Which is why I write G-rated books. For now--I'm sorely tempted to write one where the heroine thinks it's okay because she's in love and then the guy breaks up with her because, hey, he's 17 and has less maturity than blue cheese, and she's stuck with a life long painful disease.

That would probably not be my usual type of romantic comedy . . .

Janette Rallison

Since the subject came up about censoring things in YA books, I thought I'd put in that editors always censor things in your books--it's just a matter of what they are censoring. A lot of times they're things you wouldn't think would be censored. In Just One Wish I had a scene where the heroine lost a pet snake on a movie set. I had to add in later that someone found it because someone who read the advanced reading copy got offended that the heroine had been so thoughtless of the animal's safety. I pointed out to my editor that it was a fictional snake and therefore quite capable of catching mice on its own, but no dice. It had to be changed.

In It's A Mall World After all I had a little girl who sat on Santa's lap and told him, "Say hello to baby Jesus for me." That had to go because the editor didn't want anything religious in the book. (Hello, what is Christmas about?)

Here are things I had to cut from My Fair Godmother:

The sentence where I described Savannah's Snow White outfit. I said it was a simple red gown, thankfully lacking the collar in Disney's version, which made Snow White look like she was wearing a megaphone around her neck. My editor cut that because she didn't want Disney mad at us.

I also had to cut some of the religious references about the Middle Ages. My editor didn't want any mention of religion in the book because religion, at least Christian religion, is a taboo subject in young adult literature. I know, it doesn't make any sense. Especially since we are dealing with the Middle Ages. Is it a surprise to anybody that the people of that time were Catholic? No matter, I cut the scene where she went to church and the mention of her reading in her history book about popes and bishops.

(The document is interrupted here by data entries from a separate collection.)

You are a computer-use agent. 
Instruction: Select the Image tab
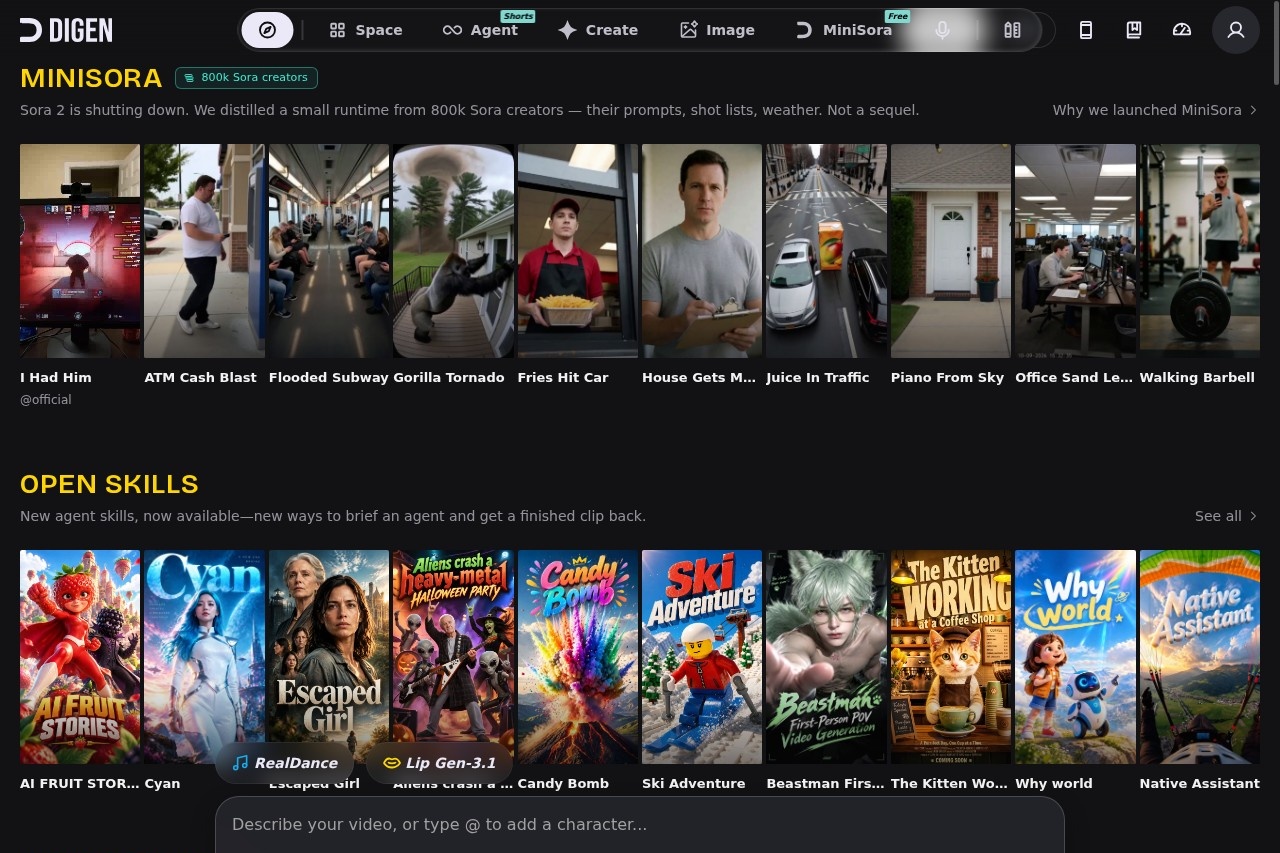(x=717, y=30)
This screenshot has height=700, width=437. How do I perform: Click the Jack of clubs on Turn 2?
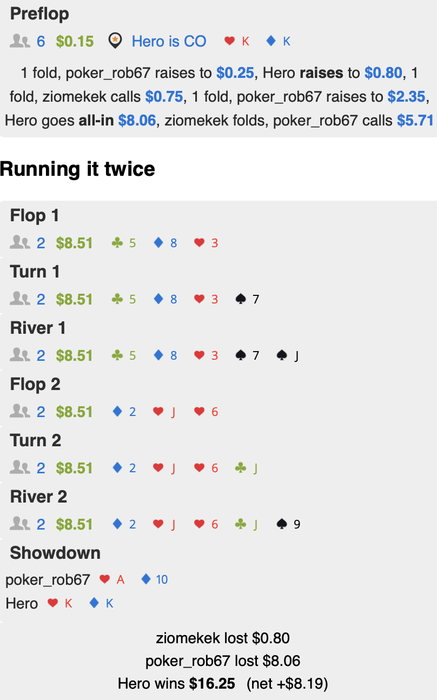[x=246, y=468]
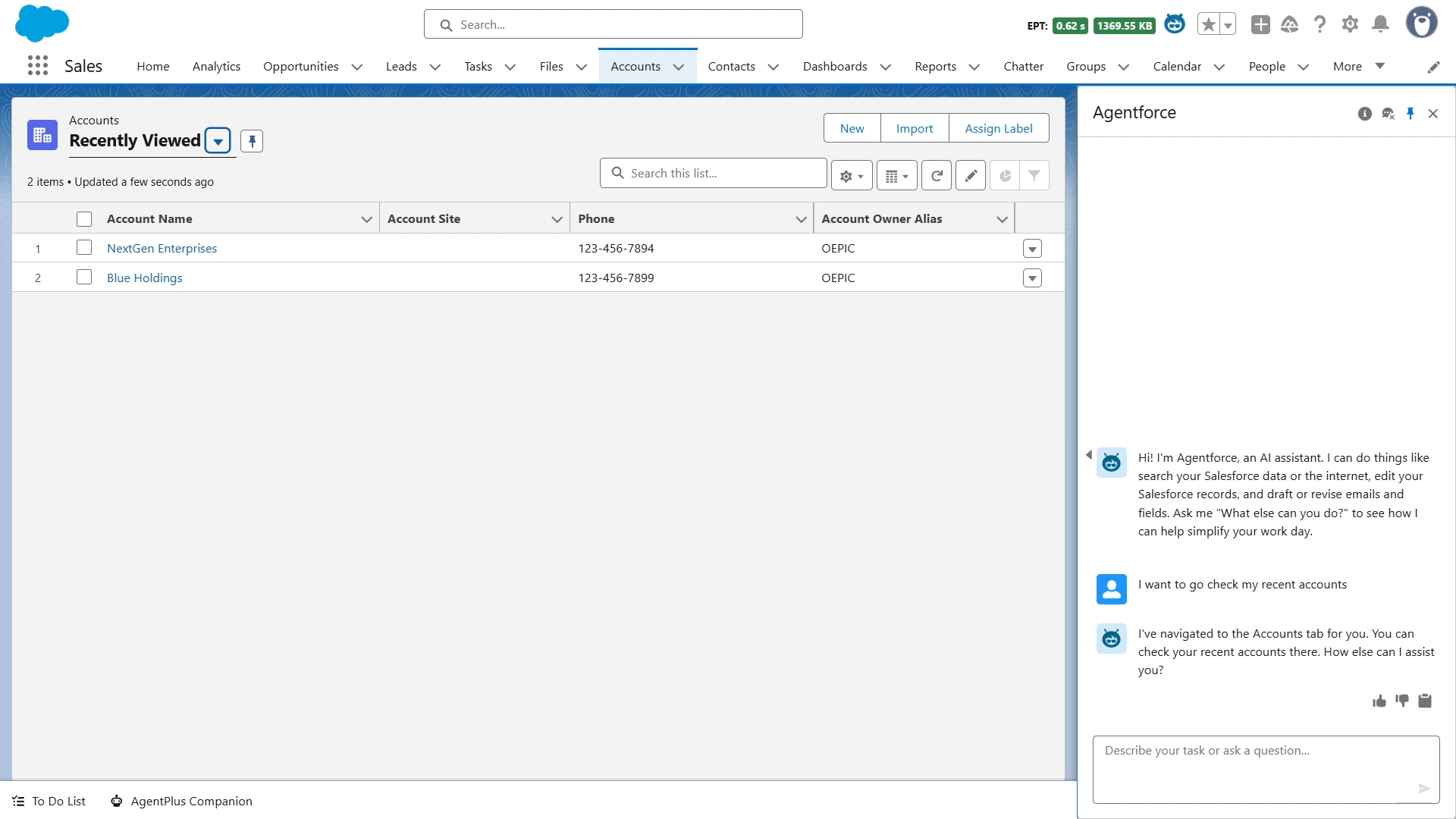Screen dimensions: 1456x819
Task: Open the App Launcher grid icon
Action: [38, 66]
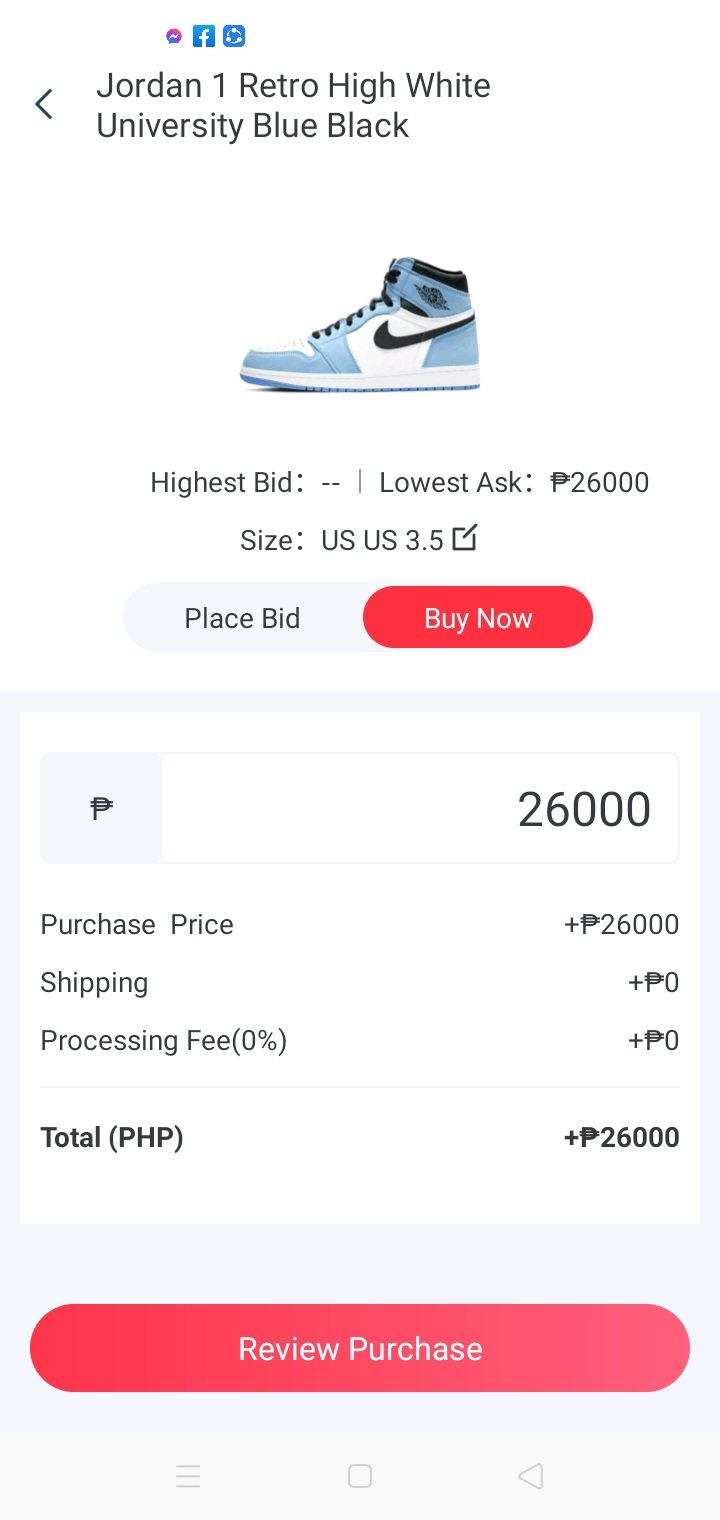Image resolution: width=720 pixels, height=1520 pixels.
Task: Tap the peso currency symbol box
Action: (101, 808)
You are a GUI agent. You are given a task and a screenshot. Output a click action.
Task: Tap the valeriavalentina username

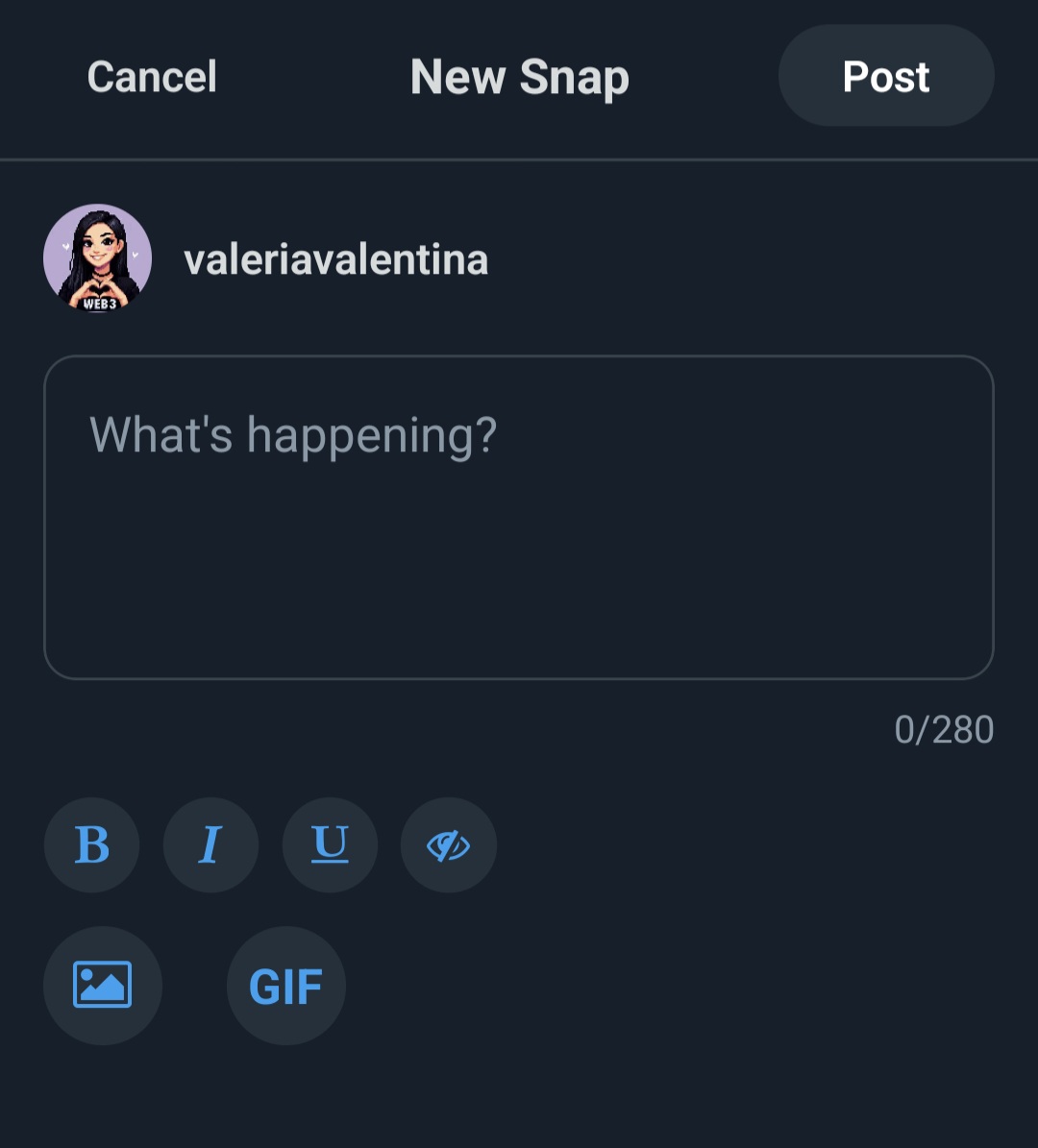coord(335,259)
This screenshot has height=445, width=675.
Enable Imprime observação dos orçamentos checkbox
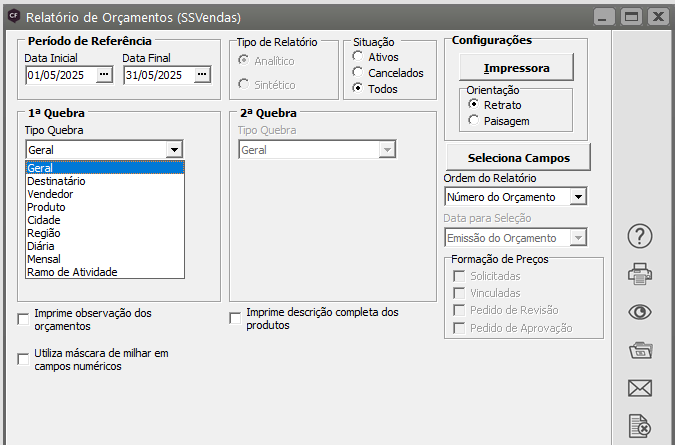tap(24, 320)
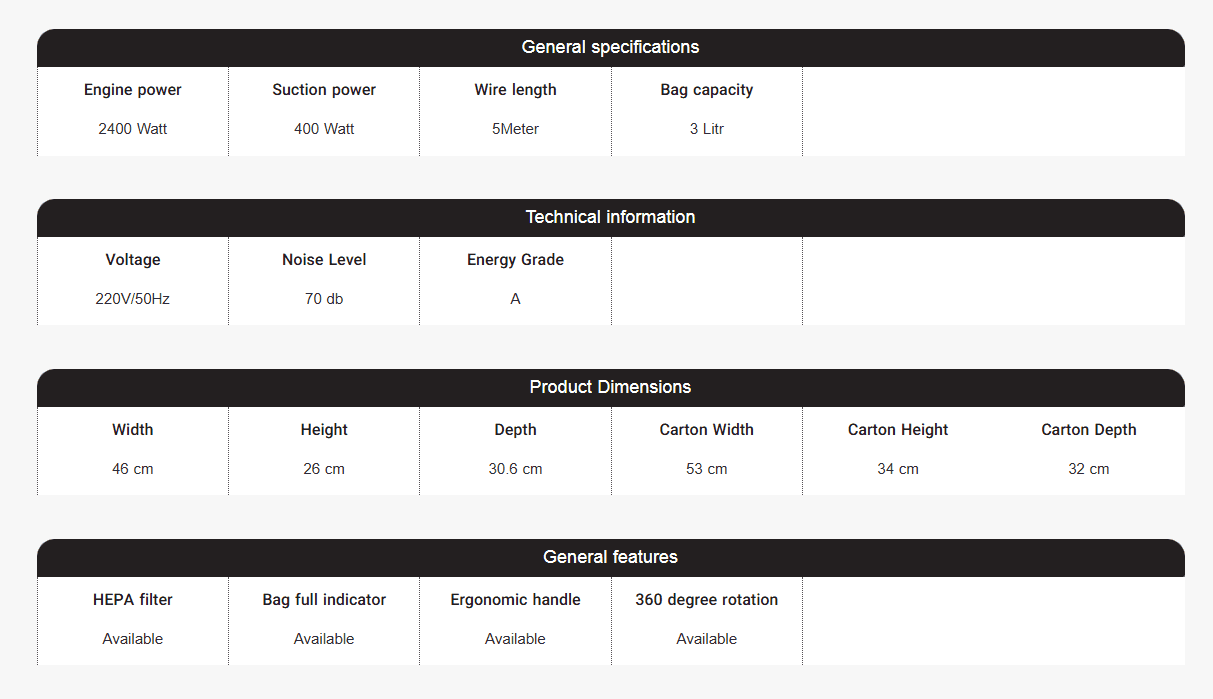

My last example of cuts: I had to cut all the parts that dealt with leprechaun drinking. Originally I had a leprechaun who'd accidentally come to Virginia with Savannah's Irish neighbors. He had one too many Guinnesses and crawled into a box to sleep it off. When he woke up he was in an airplane cargo box, wedged between a bunch of knickers, and flying over the Pacific ocean.

Really, now that I think about it, he was sort of a lush.

My editor didn't want any mention of alcohol in the book. Which is ironic because I don't drink at all. So yeah, you'd think I'd be the last one to encourage any young, impressionable leprechauns to start downing whiskey. Plus, it was probably a good idea to cut those parts because the drinking-leprechaun is sort of a stereo type, and I wouldn't want a bunch of angry leprechauns banning my book.

Censorship is just part of the writing process

Janette Rallison


M. Gray said...

I like these comments on preferring books without teenage sex. I get sick of it, too. I think nearly every book I've picked up from Border in the YA section this year has had teen sex. I cringe to think of my daughter or son reading it in a few years.

Taffy said...
This comment has been removed by the author.
Taffy said...

Thanks for your comments! I get more out of a good, clean book because I don't feel I'm fighting the language and sex scenes in my head. Just let me read!